Course pages 2012–13
Information Retrieval
Lecturer: Dr S.H. Teufel
No. of lectures: 8
Suggested hours of supervisions: 2
Prerequisite courses: a basic encounter with Probability is assumed
Aims
The course is aimed to characterise information retrieval in terms of the data, problems and concepts involved. The main formal retrieval models and evaluation methods are described. Web search is also covered. The course then turns to problems and standard solutions in two related areas, clustering and text classification.
Lectures
- Introduction.
Key problems and concepts. Information need. Indexing model. Examples.

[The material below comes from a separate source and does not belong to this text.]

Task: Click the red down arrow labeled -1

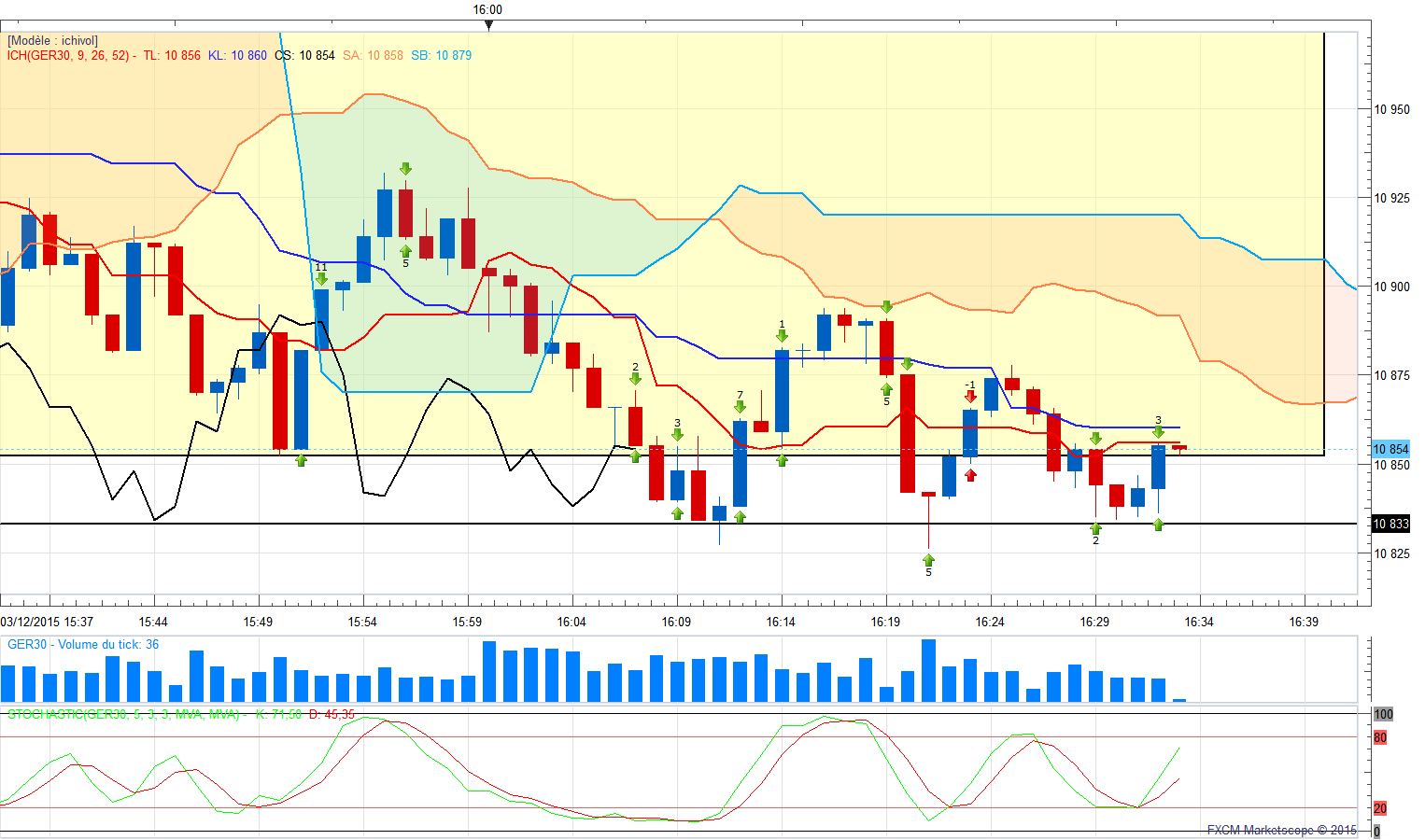Action: tap(971, 396)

- Retrieval models I. Boolean model. Stemming and other Term Manipulations.
- Retrieval models II. Vector Space Model and Term Weighting.
- Clustering.
Proximity metrics, hierarchical vs. partitional
clustering. Clustering algorithms. Evaluation metrics.

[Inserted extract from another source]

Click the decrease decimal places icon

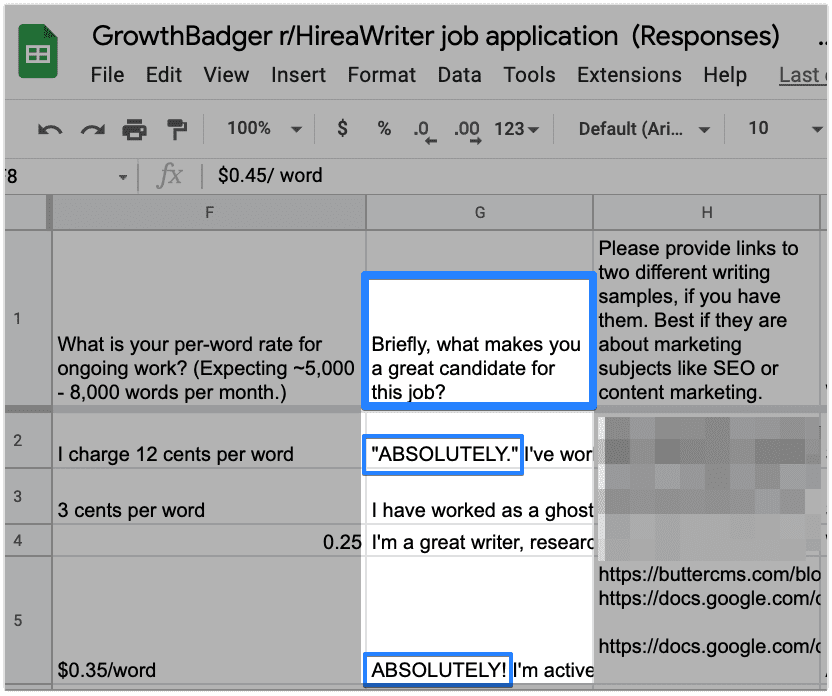423,130
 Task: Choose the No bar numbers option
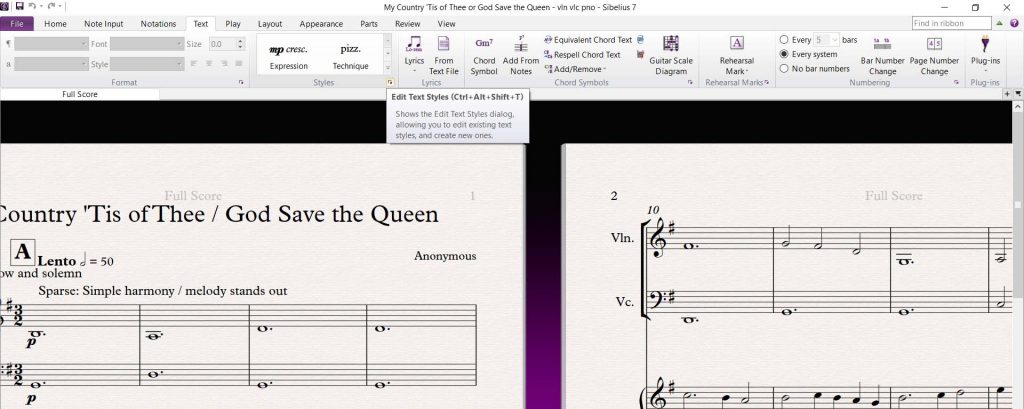pyautogui.click(x=784, y=69)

- Retrieval models III. Advanced Models: Dimensional Reduction. Language Models. Relevance Feedback. Query Expansion.
- Search engines and linkage algorithms.
PageRank; Kleinberg’s Hubs and Authorities.
- Evaluation Strategies. Test
Collections. Precision, Recall, and more complex evaluation
metrics.
- Question Answering. Task Definition and Evaluation. Three Algorithms for Question Answering.
Objectives
At the end of this course, students should be able to
- define the tasks of information retrieval, web search,
clustering and text classification and differences between them;
- understand the main concepts, challenges and strategies used in
IR, in particular the retrieval models currently used.
- develop strategies suited for specific retrieval, clustering and
classification situations, and recognise the limits of these strategies;
- understand (the reasons for) the evaluation strategies developed
for these three areas.
Recommended reading
* Manning, C.D., Raghavan, P. & Schütze, H. (2008). Introduction to information retrieval. Cambridge University Press. Available at http://www-csli.stanford.edu/~hinrich/information-retrieval-book.html.